[YOUR INSTRUCTIONS]
Convert the lines of the listing between the one holding "Click the ElektroHeld24.de domain in title" and the one holding "[x=211, y=30]", inclusive, into a JSON list of strings with one string per line and no entries for blank lines. Leave the pictures out of your answer.

--- Begin EXTRACTED INFORMATION ---

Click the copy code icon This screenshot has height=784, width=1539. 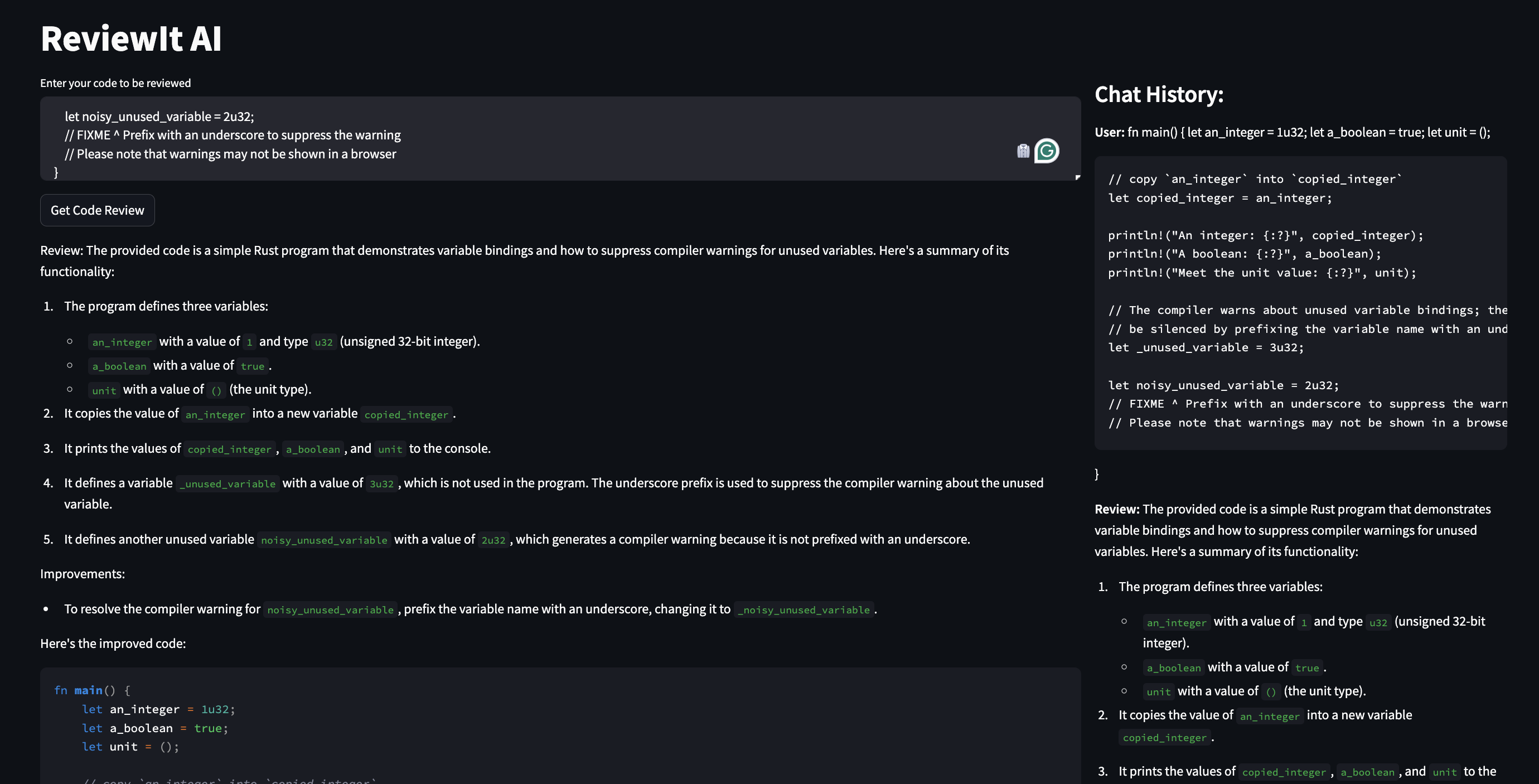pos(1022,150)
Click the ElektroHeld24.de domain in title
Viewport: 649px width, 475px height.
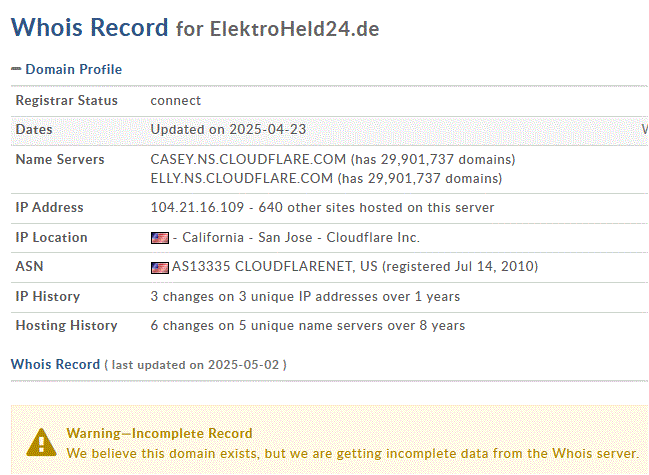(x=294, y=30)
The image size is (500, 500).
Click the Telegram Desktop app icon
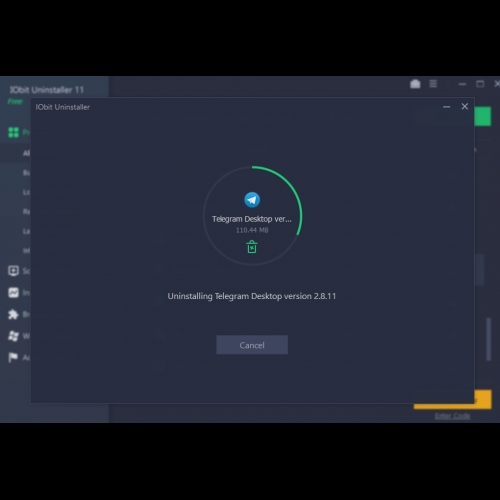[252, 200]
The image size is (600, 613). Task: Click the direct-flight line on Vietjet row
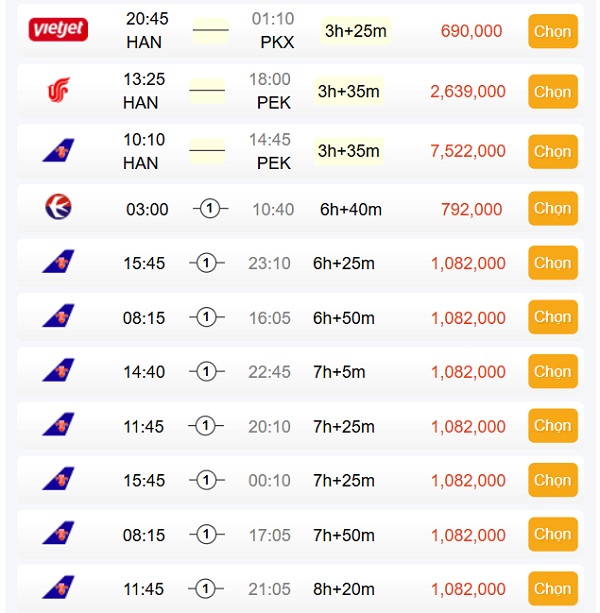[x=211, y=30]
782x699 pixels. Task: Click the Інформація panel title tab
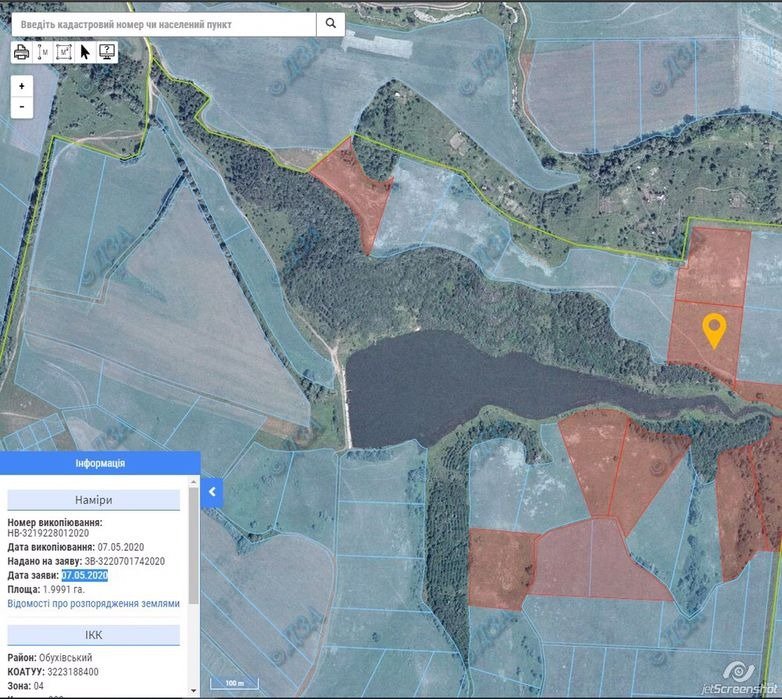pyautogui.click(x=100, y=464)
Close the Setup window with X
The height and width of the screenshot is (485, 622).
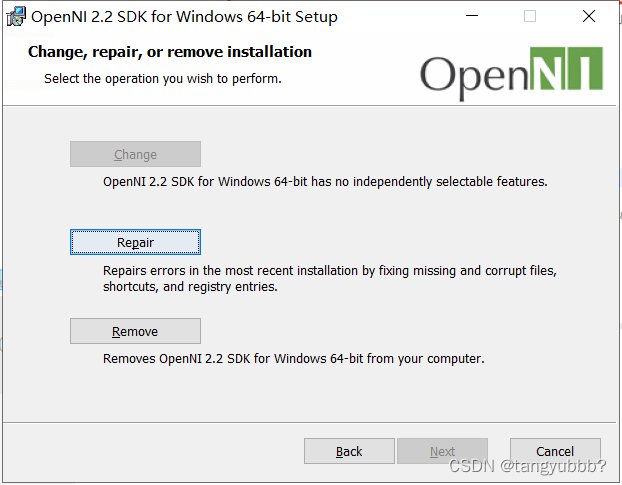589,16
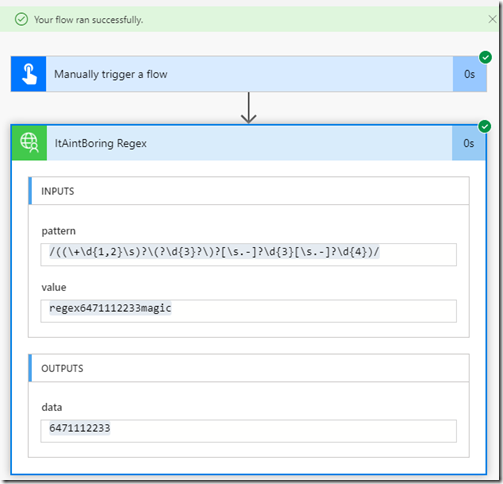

--- End EXTRACTED INFORMATION ---
--- Begin EXTRACTED INFORMATION ---

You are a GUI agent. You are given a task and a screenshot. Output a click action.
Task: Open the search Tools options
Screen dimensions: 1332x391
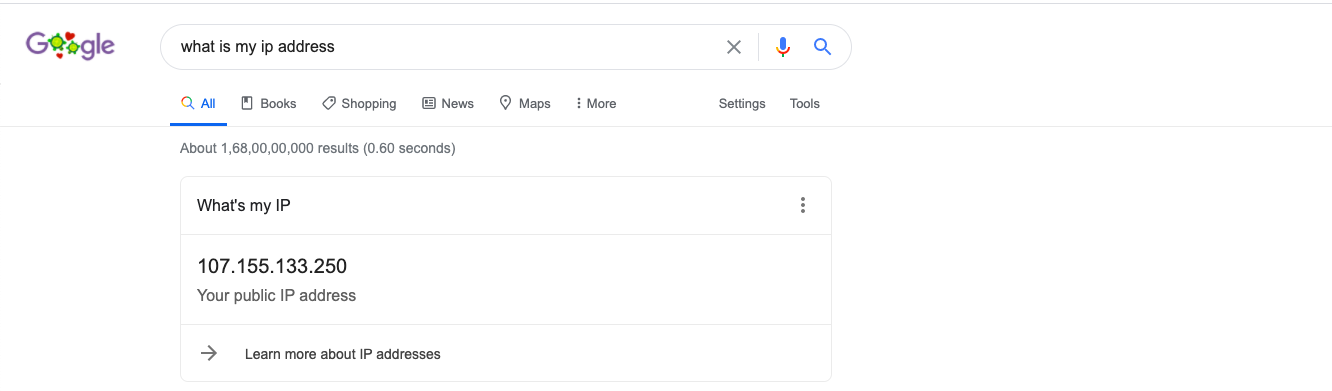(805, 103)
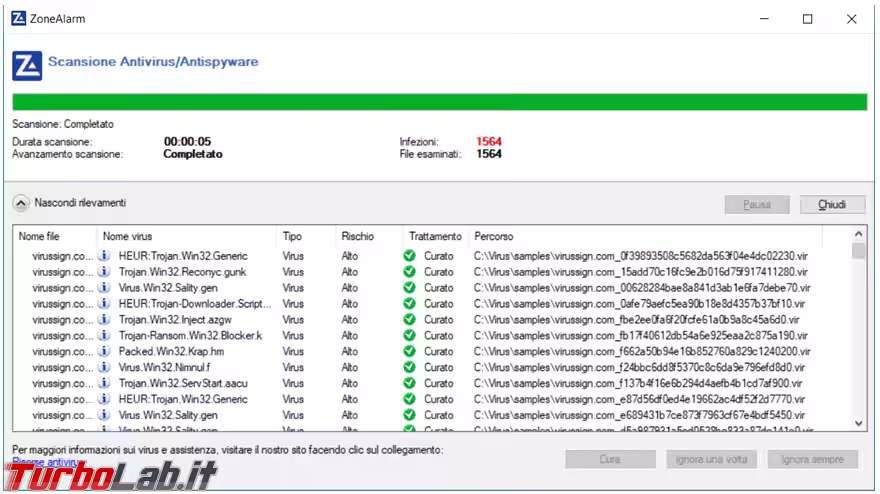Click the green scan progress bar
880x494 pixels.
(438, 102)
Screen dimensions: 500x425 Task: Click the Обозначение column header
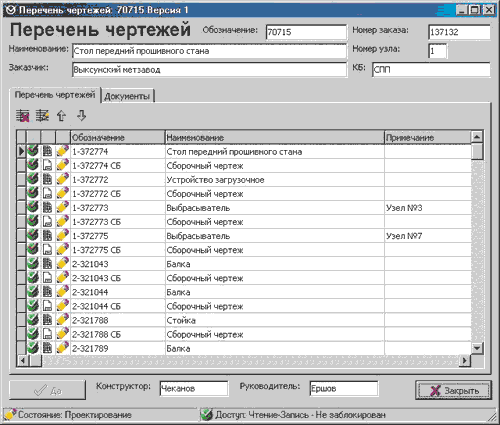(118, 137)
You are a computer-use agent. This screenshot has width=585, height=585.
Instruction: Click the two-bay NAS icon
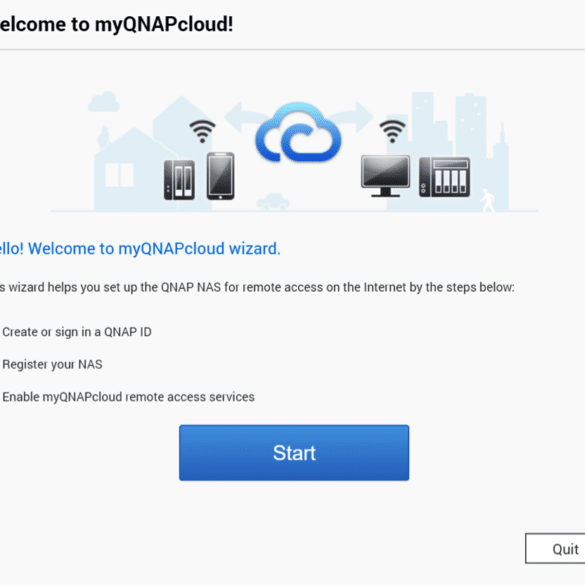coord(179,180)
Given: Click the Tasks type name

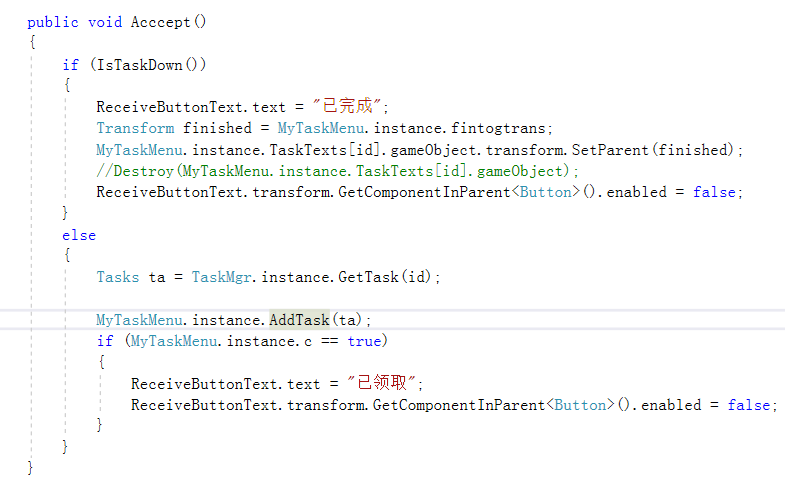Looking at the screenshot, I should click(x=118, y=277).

--- End EXTRACTED INFORMATION ---
--- Begin EXTRACTED INFORMATION ---

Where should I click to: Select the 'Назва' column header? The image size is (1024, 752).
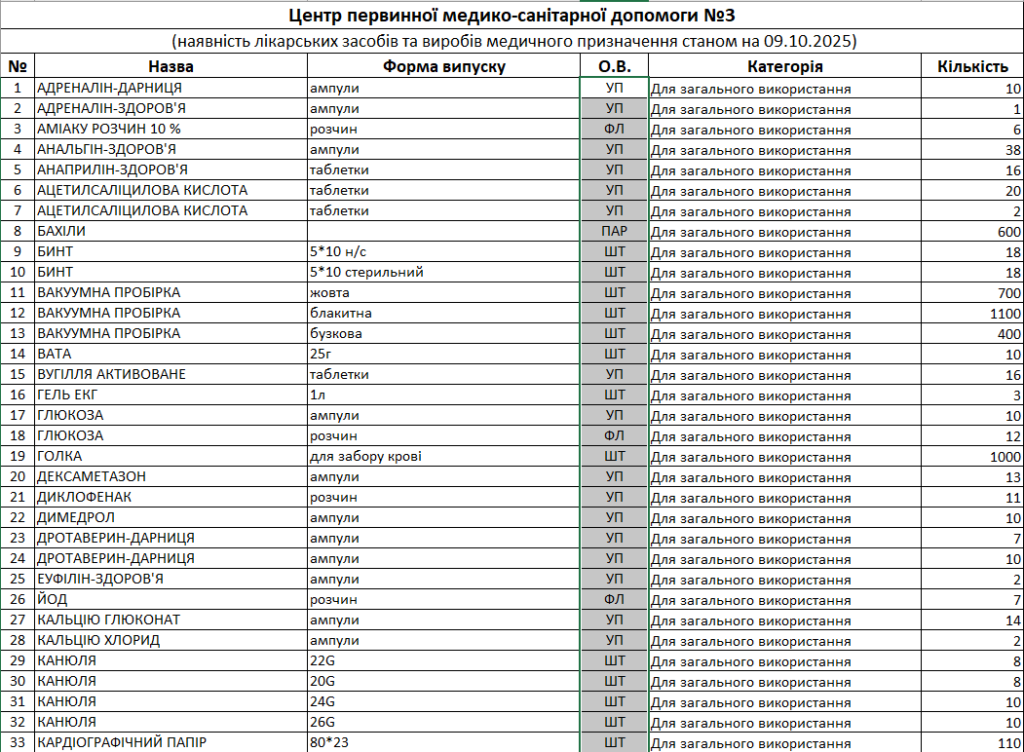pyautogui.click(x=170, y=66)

--- End EXTRACTED INFORMATION ---

[EXERCISE SOLUTION]
[
  "Click the ElektroHeld24.de domain in title",
  "Viewport: 649px width, 475px height.",
  "(x=294, y=30)",
  "The image size is (500, 500).",
  "Click the Telegram Desktop app icon",
  "[252, 200]",
  "The image size is (600, 613). Task: Click the direct-flight line on Vietjet row",
  "[x=211, y=30]"
]